We wander for distraction, but we travel for fulfillment.

America’s Coffee Towns. Part 1

June 14, 2010 By Zahir

Seattle, San Francisco. These two jewels of U.S Pacific Coast have much in common: a reputation as the coffee lover’s Nirvana. So who is the real pro?
Though the cities’ caffeine societies are distinct, their pasts are intertwined. San Francisco has a tradition of good coffee that goes back at least as far as the 1899 opening of Freed, Teller & Freed, the oldest specialty bean roaster west of New York.

Peet was Dutchman Alfred Peet’s modest little roastery, opened in 1966 on Walnut and Vine in Berkeley, that became the real epicenter of the gourmet coffee boom that has engulfed the Bay Area, Seattle, and, mercifully, many former Maxwell House strongholds beyond.

It may be purely coincidental that many of San Francisco’s independent coffeehouses have a similarly well-worn, unhi-tech atmosphere. But it is no accident that the first Starbucks, located at 1912 Pike Place in Seattle (the very first was actually half a block north, in a building that has since been torn down), looks and feels an awful lot like the first Peet’s.

Starbucks founders Jerry Baldwin, Zev Siegl, and Gordon Bowker spent the 1970 Christmas season at Peet’s learning from the master before starting their own coffee bean business in Seattle in 1971. They used Peet’s beans for the first 21 months.
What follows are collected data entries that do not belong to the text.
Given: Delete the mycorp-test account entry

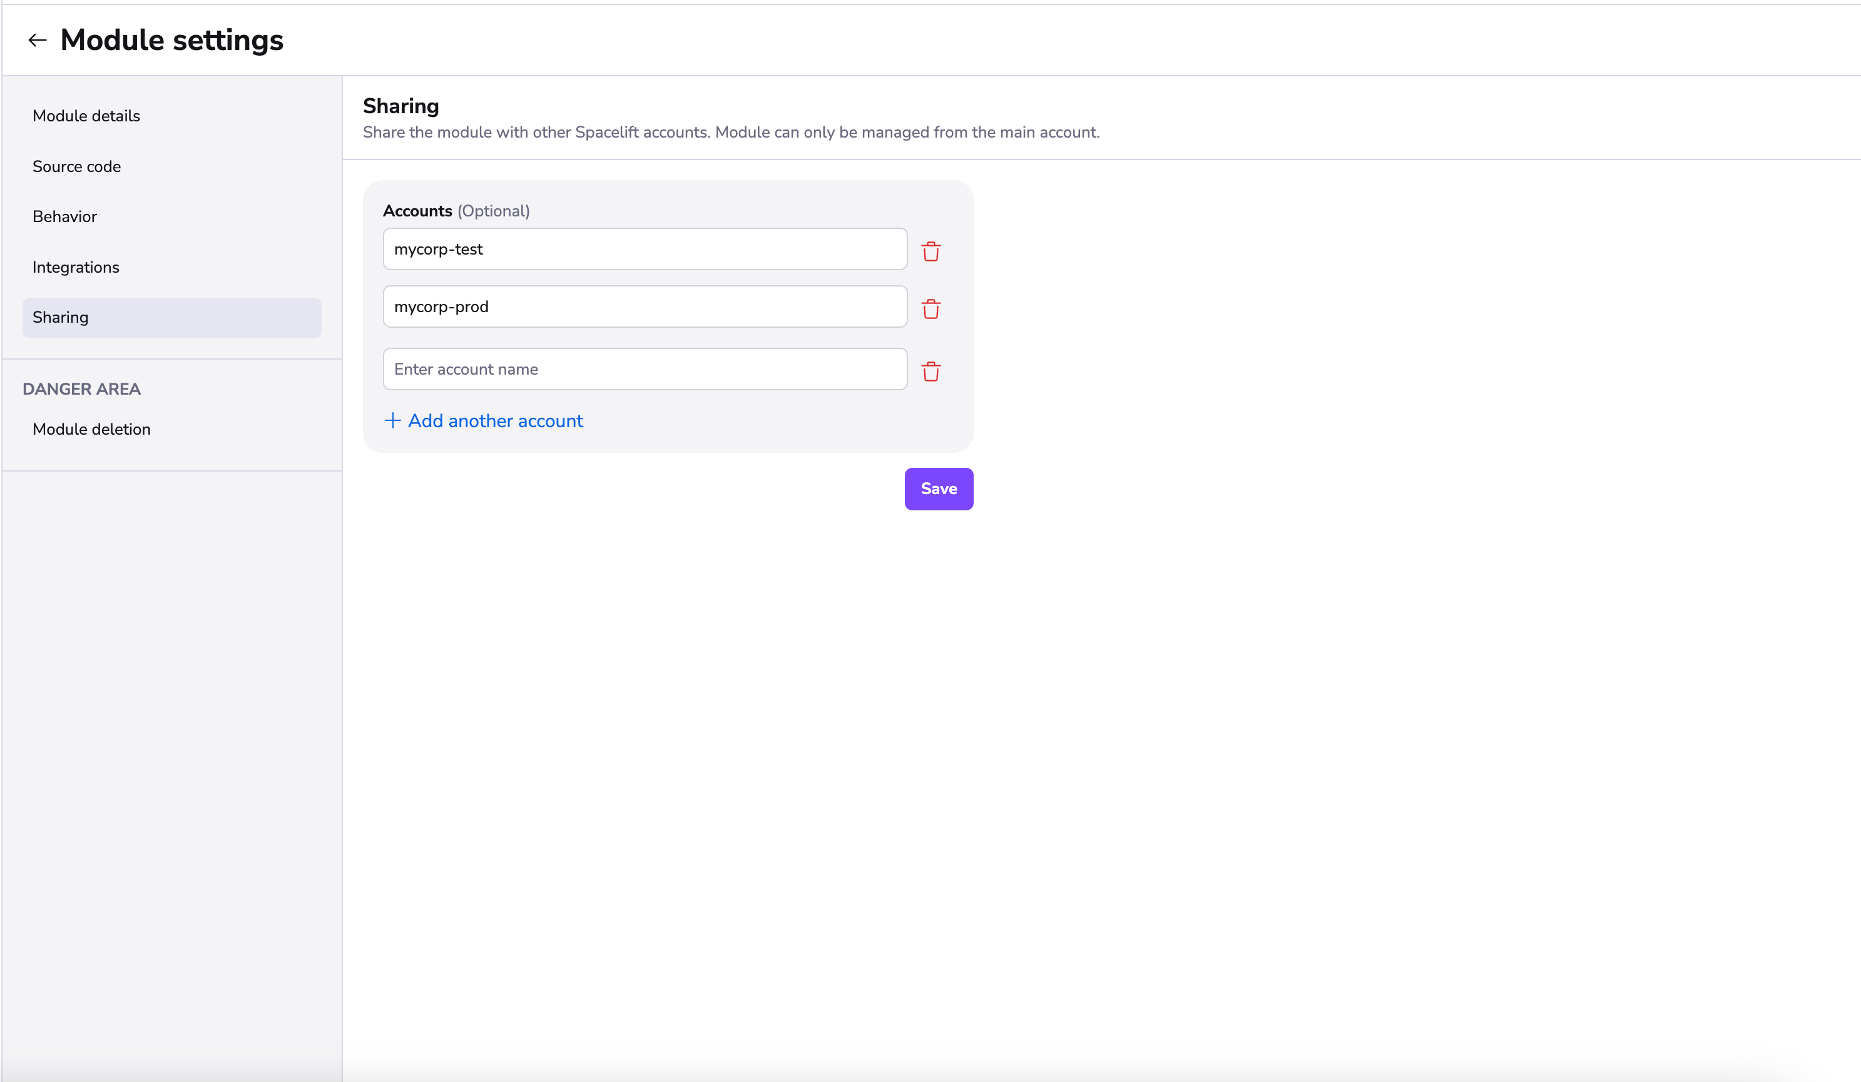Looking at the screenshot, I should 931,252.
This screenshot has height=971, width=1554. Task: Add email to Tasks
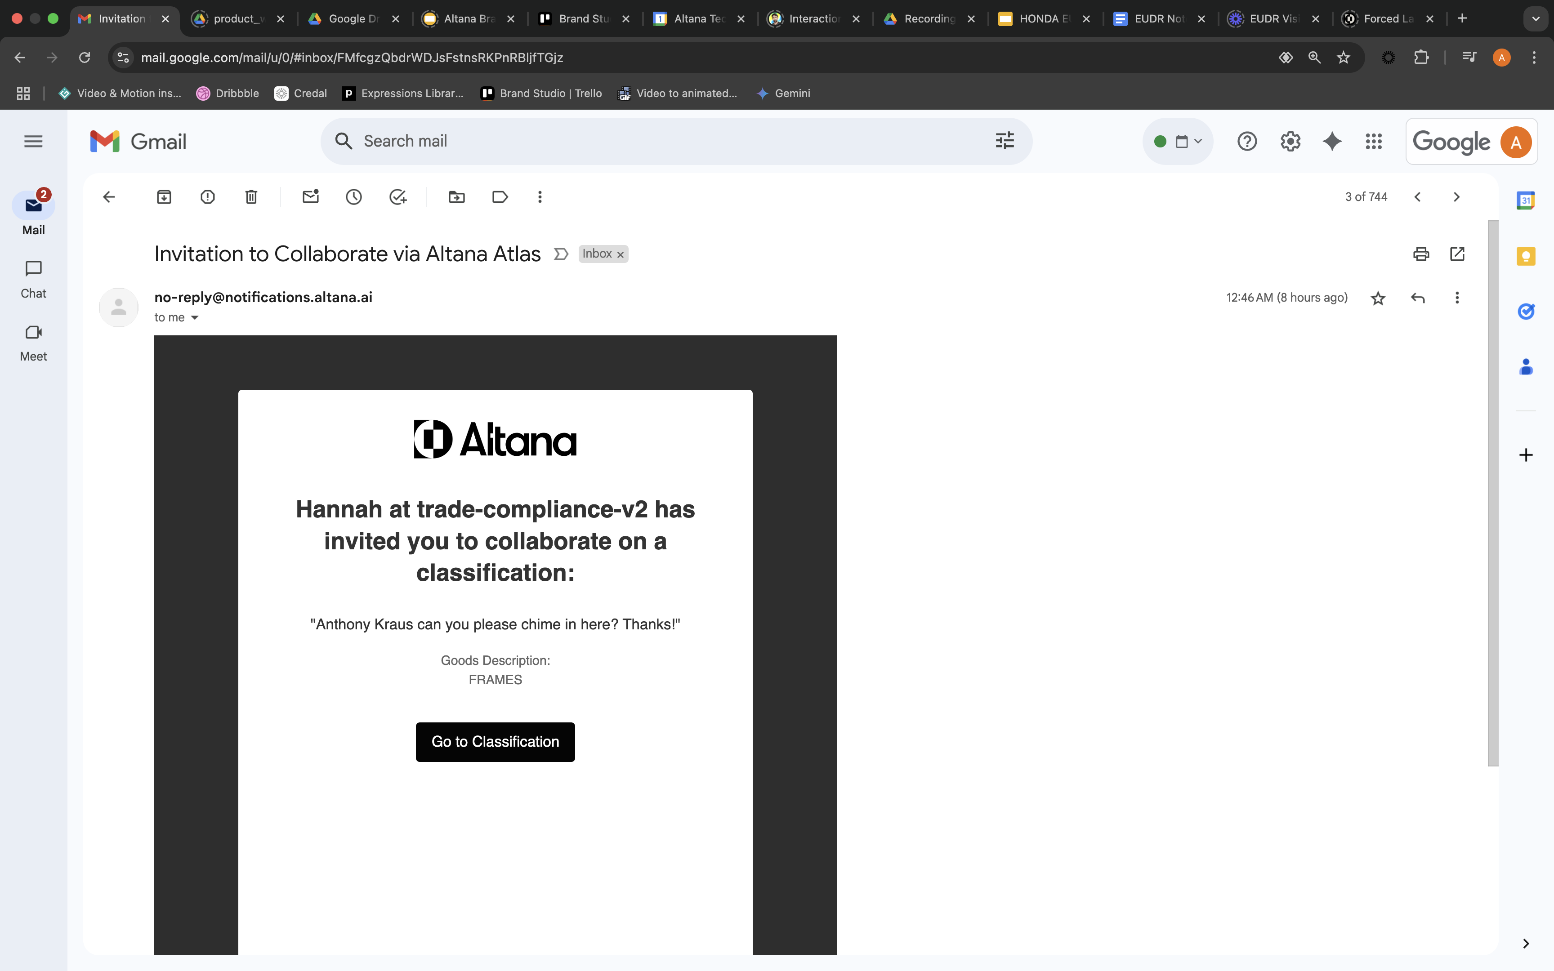398,197
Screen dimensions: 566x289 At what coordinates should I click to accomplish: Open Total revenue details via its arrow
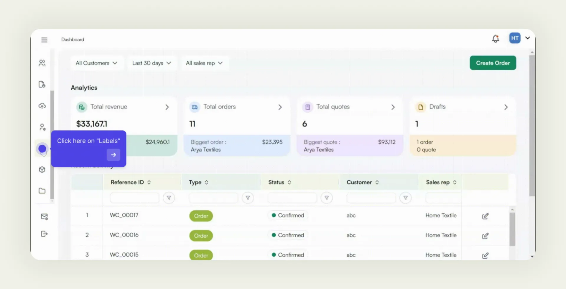point(167,107)
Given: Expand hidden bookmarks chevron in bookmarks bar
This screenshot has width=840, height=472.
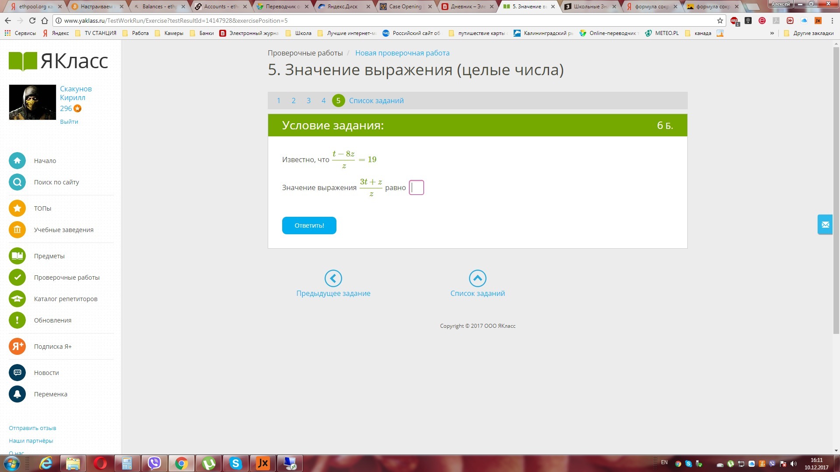Looking at the screenshot, I should pyautogui.click(x=772, y=33).
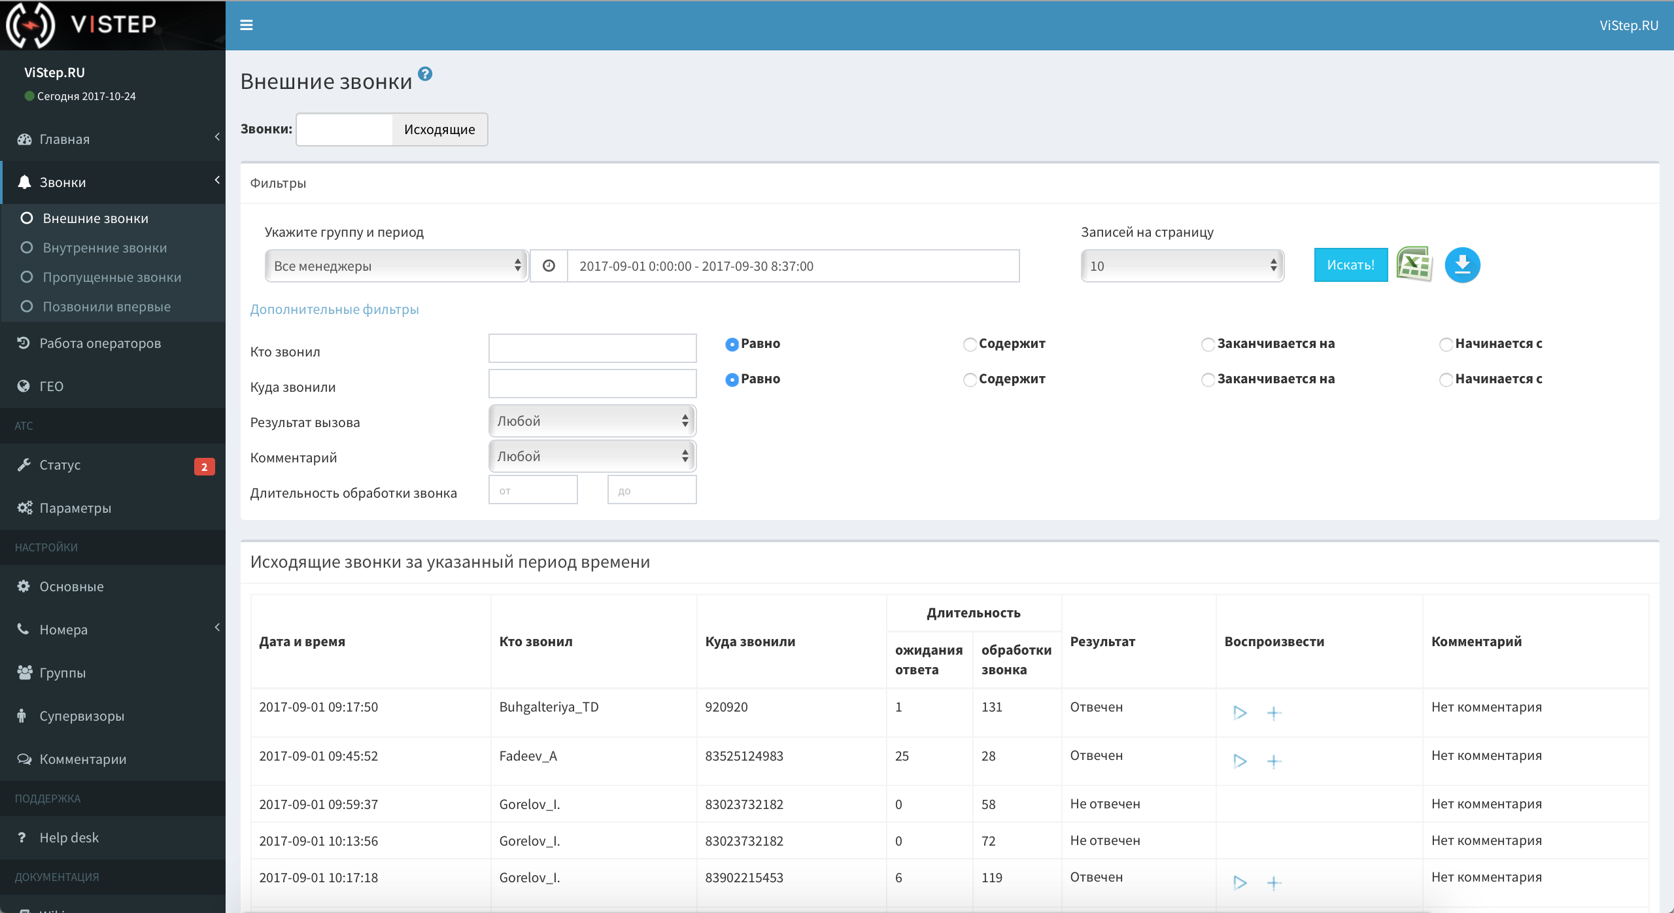The width and height of the screenshot is (1674, 913).
Task: Select Содержит for Кто звонил filter
Action: [969, 344]
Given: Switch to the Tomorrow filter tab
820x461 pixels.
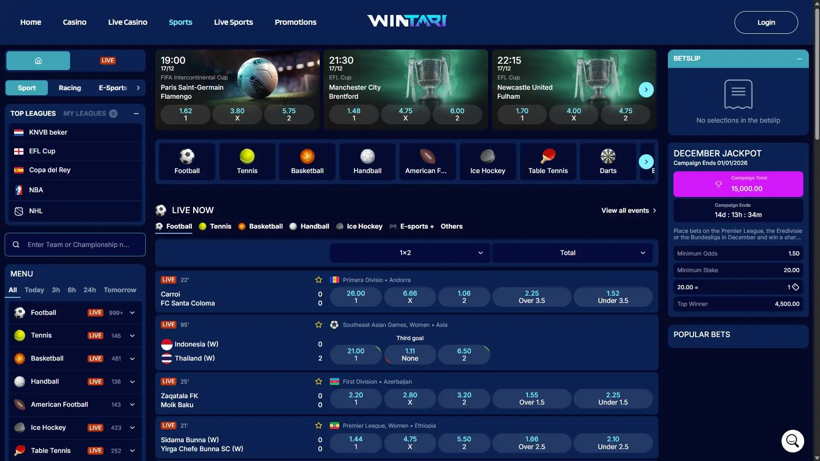Looking at the screenshot, I should point(120,290).
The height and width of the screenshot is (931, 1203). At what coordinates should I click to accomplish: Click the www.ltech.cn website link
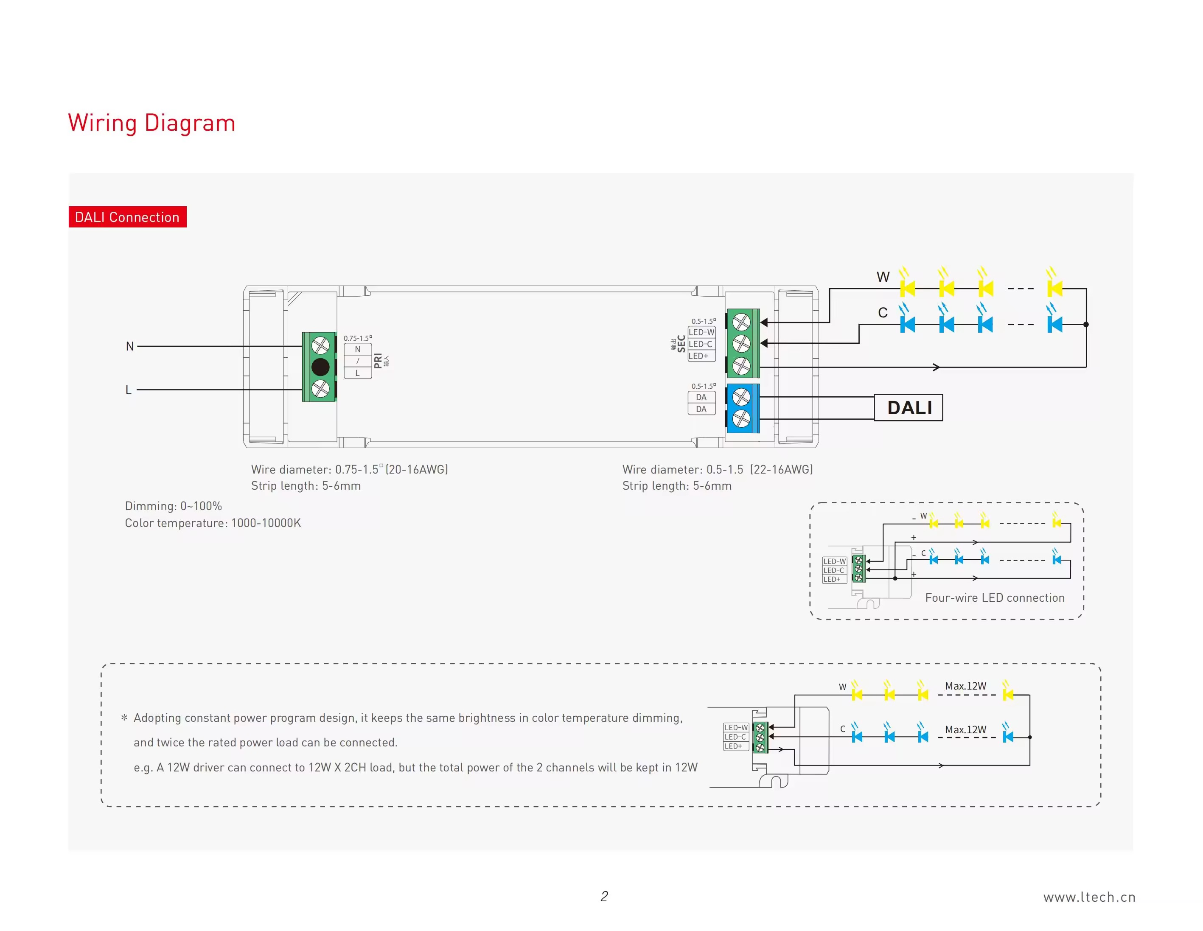pos(1089,897)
Seattle’s coffee scene used to be as dreary as its weather. By 1984, , Baldwin and Bowker bought Peet’s, and in 1987, they sold Starbucks to a group led by Howard Schultz, the company’s former marketing director. Since then, Bowker has moved on and Baldwin has grown Peet’s into a 60-store company that still maintains uncompromising bean selection and roasting standards.